Three of Europe’s largest market makers, Jane Street, Flow Traders and GHCO, are battling to recoup millions of dollars worth of assets after Russian broker Sova Capital went into special administration following the country’s invasion of Ukraine.
The trio all had funds held with the London-headquartered firm which filed for insolvency on 3 March, just a week after the conflict began, as Russia was hit with a wave of financial sanctions from the west.
Consultancy firm Teneo was appointed joint special administrator of the Sova Capital, whose main business was to provide its clients access to the Russian markets. At the time of its collapse, the company held $1.85bn in custody assets and a further $249.4m in client money.
In its latest set of financial results, liquidity provider GHCO said it was seeking to recover $3.3m in assets, comprising $1.2m across two Title Transfer Collateral Agreement (TTCA) accounts and a further $2.1m in transactions that had been executed but yet to be settled by Sova Capital.
Jane Street did not disclose how much they have trapped in Sova Capital, however, ETF Stream understands their assets account for almost 1% of the total funds held by the broker at the time of liquidation, roughly $18m.
According to its latest annual report, Flow Traders said it entered an “interest-bearing credit facility” with Sova Capital in 2021 but did not disclose how much the loan was worth.
Both Jane Steet and Flow Traders will be integral in the recovery of the funds. The former was named a member of the creditor’s committee and the latter an observer, according to Teneo’s first administration progress report, published on 26 September.
Jane Street and GHCO declined to comment. Flow Traders did not respond to a request to comment.
However, GHCO’s latest accounts revealed that it expects to receive 40-60% of the value of its trapped assets within the next 12-24 months.
The firm added it had begun to reduce its exposure to Sova Capital in the week leading up to the start of the conflict, due to the “potential impact of GH LLP’s business” of sanctions levied on Russian-owned entities and the Russian National Settlement Depositary.

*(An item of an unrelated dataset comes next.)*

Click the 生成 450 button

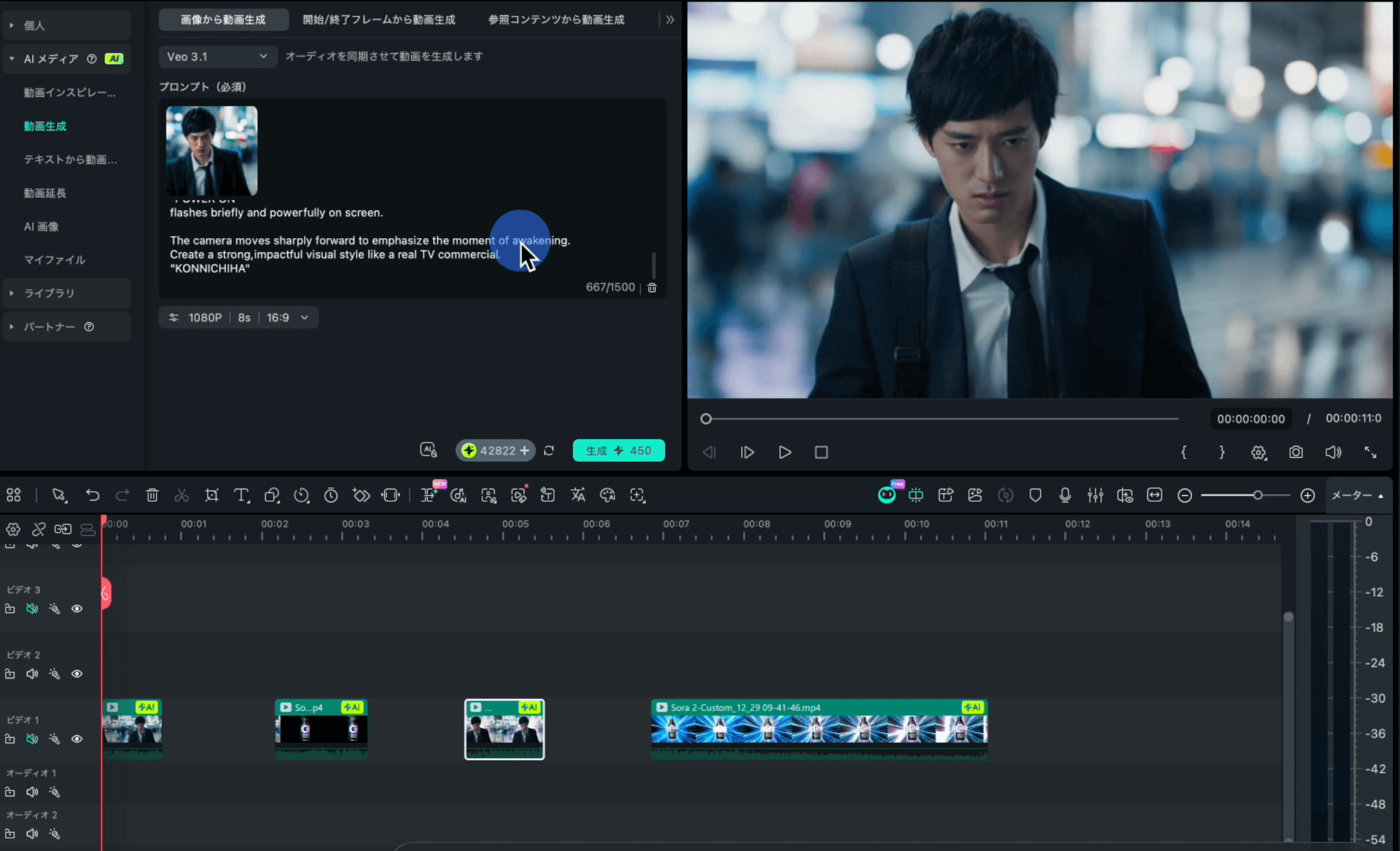618,450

Following the conflict, western nations looked to limit Russia’s access to money, eventually leading to the shuttering of the Moscow Exchange, sending shockwaves through the ETF market.
MSCI said it was pulling Russian securities from its emerging market indices, while ETF issuers were forced to halt creation and redemption orders on primary markets.
In a creditor update on 6 October, Teneo said it had received an offer to buy £289m worth of trapped assets at a 15% discount from Dominanta, owned by prominent Russian businessman Roman Avdeev who also owns the Credit Bank of Moscow.
To proceed with the purchase, Dominanta LLC would require approval from either the Central Bank of Russia, the Foreign Investment Controls Commission or the President of Russia.
If approved, it is not clear if either Jane Street, Flow Traders or GHCO would receive any of the funds.
The conflict has had a wide-ranging effect on ETF issuers, leading many, including BlackRock, to close their Russia-focused ETFs.
In September, ITI Funds said it was preparing to shut its ETF business following the suspension of its two ETFs.
In August, PIMCO introduced the option to implement side pockets – carving out a fund’s highly illiquid assets – on its fixed-income ETFs that have exposure to Russian sovereign debt.